Impact of input size
As shown in Table 6, an input resolution of \(960\times 960\) pixels yielded the highest overall mAP while maintaining stable convergence and feasible GPU memory usage (24 GB). Hence, this resolution was adopted for all subsequent experiments. The model achieves optimal results at \(960 \times 960\) pixels, outperforming both smaller and even larger input sizes on almost all metrics. While a further increase to \(1280 \times 1280\) yields competitive results, there is no consistent improvement and some metrics are slightly reduced, likely due to increased computational noise, overfitting, or diminished returns with upscaling. Notably, reducing the input size below 960 sharply degrades performance, especially for mAP50 and recall.

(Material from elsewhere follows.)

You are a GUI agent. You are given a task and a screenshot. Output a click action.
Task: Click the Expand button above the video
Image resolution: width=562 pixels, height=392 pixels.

This is particularly important because many urinary particles (such as bacteria and crystals) are small and easily lost at lower resolutions. At the lowest tested sizes (80 and 40 pixels), model recall especially collapses, confirming that sufficient image resolution is critical for the reliable detection of fine and small-scale particles. These findings underscore the need to optimize input size for automatic urine sediment analysis, balancing computational efficiency with the necessity to preserve particle detail.
Impact of heads
The influence of each detection head was evaluated through a head-wise ablation test, as summarized in Table 5. When any single head was removed, its corresponding samples were not excluded from training; instead, all annotations were reassigned to the Others head to preserve the dataset composition and training balance. The results show that disabling any individual head consistently reduced detection accuracy, indicating that each contributes unique and complementary information. The most pronounced performance drop occurred when the Microorganisms head was removed, reflecting their critical role in discriminating morphologically complex or clinically significant particle groups.
Class-wise analysis
The results in Table 7 demonstrate that our method substantially improves detection accuracy across most urinary sediment particle classes compared to previous baselines. The model achieves high precision and recall on classes with distinctive morphological features, such as Calcium Oxalate, Bilirubin, and Calcium Carbonate, showing the benefit of leveraging their unique visual patterns. However, certain classes remain challenging: for example, Bacteria achieve high precision but low recall, likely due to their small size and tendency to be overlooked in crowded backgrounds. Morphologically similar cells, notably RBC and WBC, are sometimes confused due to their overlapping appearance, limiting further accuracy improvements in these categories. Additionally, rare or subtle classes such as Fat Droplets and Renal Epithelial Cells still suffer from lower detection rates.
Typical failure cases include missed detections in densely clustered regions, merged bounding boxes where adjacent particles overlap, and occasional confusion between morphologically similar RBC and WBC, especially when illumination or focus artifacts blur their boundaries. Quantitative analysis indicates that approximately 38% of the undetected WBC instances were misclassified as RBC, while 43% of the missed RBC instances were incorrectly detected as WBC. This bidirectional confusion highlights their strong morphological resemblance under bright-field microscopy. In crowded microscopic fields, small Bacteria are sometimes undetected or merged with noise, while low-contrast Renal Epithelial Cells may be mistaken for background structures. These qualitative observations (illustrated in Fig.5) reveal the key limitations of the current model and inform future improvements such as boundary-aware loss design and targeted synthetic data augmentation for rare or visually ambiguous categories.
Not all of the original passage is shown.